The fantasy sequence cuts back to the room, and a bizarrely choreographed fight sequence between minions and monsters ensues. It’s almost like a dance. Lila screams for it to stop, as she sees images of the congregation women and the lewd men in town she met on her journey—everyone who wanted or needed something from her. The score becomes glaring, like a siren, and suddenly everything goes quiet and everyone fighting falls to the ground, seemingly dead. Lila looks around in fear and notices all the torches are standing upright, as if it were a ceremony. [i]The[/i] ceremony. One last monster, her father, jumps at her. She screams, but finally finds courage to fight back and grabs a wooden stake. He jumps on her and is impaled. As he dies, he utters “Lila? Princess?” She cries and mourns her father’s passing, but hears Lemora beckoning her in the distance. She looks up and sees her on an altar, wearing the ceremonial garment she promised the day before. Lemora tells her that Lila is now the killer, and she needs to free herself of guilt. It’s an alternative (albeit manipulative) to Lila’s repressive Christianity. The experience has been all to much for the girl, and she finally submits and jumps into the scary woman’s arms willingly. “What are you?” she asks, more curious than afraid. “I am whatever you want me to be,” Lemora states matter-of-factly, as she bares her fangs one last time and goes down to bite Lila’s neck. The intimate scene is not shown; the camera does not linger here as it did with Lila's previous [male] monstrous accosters.
Reverend is
still looking for Lila among the bodies in town. He falls asleep and when he awakens he finds himself in a
haystack. He claims he is dreaming, because his “singing angel” has
finally appeared to him. Lila is on
top of him, wearing a beautiful red and black cloak instead of her Sunday whites. Her hair is disheveled and she radiates a sexiness that is in stark contrast to the timid and frail
“singing angel.” She hugs the Reverend and presses her face against his,
remarking that he hasn’t shaved.
This scene refers back to when Lila told Lemora that the only time her father ever hurt her was when he
hugged her and his scruffy face scraped her soft skin. The day’s growth of beard represents the maleness Lemora wants to protect Lila from. Lila mentioning the Reverend’s scruff signals his inevitable death. “That hurts!” she says coquettishly, as she kisses him. He submits to her kisses and she pulls back, baring her fangs.
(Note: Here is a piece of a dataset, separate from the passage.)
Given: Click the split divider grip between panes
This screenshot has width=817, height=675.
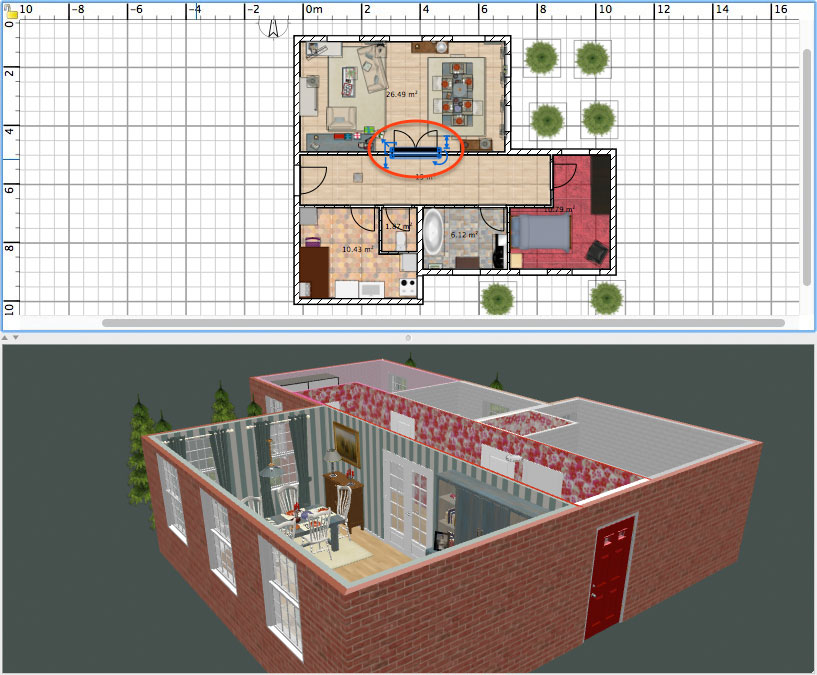Looking at the screenshot, I should tap(408, 338).
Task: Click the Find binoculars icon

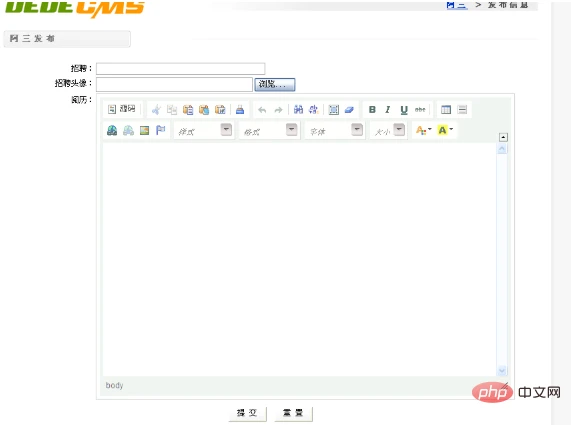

She goes in for the bite, and the camera pans away to show Lemora looming above them, with the countenance of a proud teacher. The final scene is of Lila singing, center stage, in church. Instead of “Let it Be,” she is now appropriately singing “Rock of Ages.” For in the end, Lemora can be seen as a sort of terrifying coming-of-age film. On the surface, Lemora may seem like another predatory lesbian in a long lineage of such characters, but she also represents an alternative to a male world that wants to pass Lila around like a piece of meat. Lemora has literally eaten Lila alive, and in doing so, forced her to become the Other. Now that she is a grown-up monster, Lila is finally able to empower herself and turn the tables on a dangerous, predatory world.
My Rating: 10 Lesbian Vampires out of 10.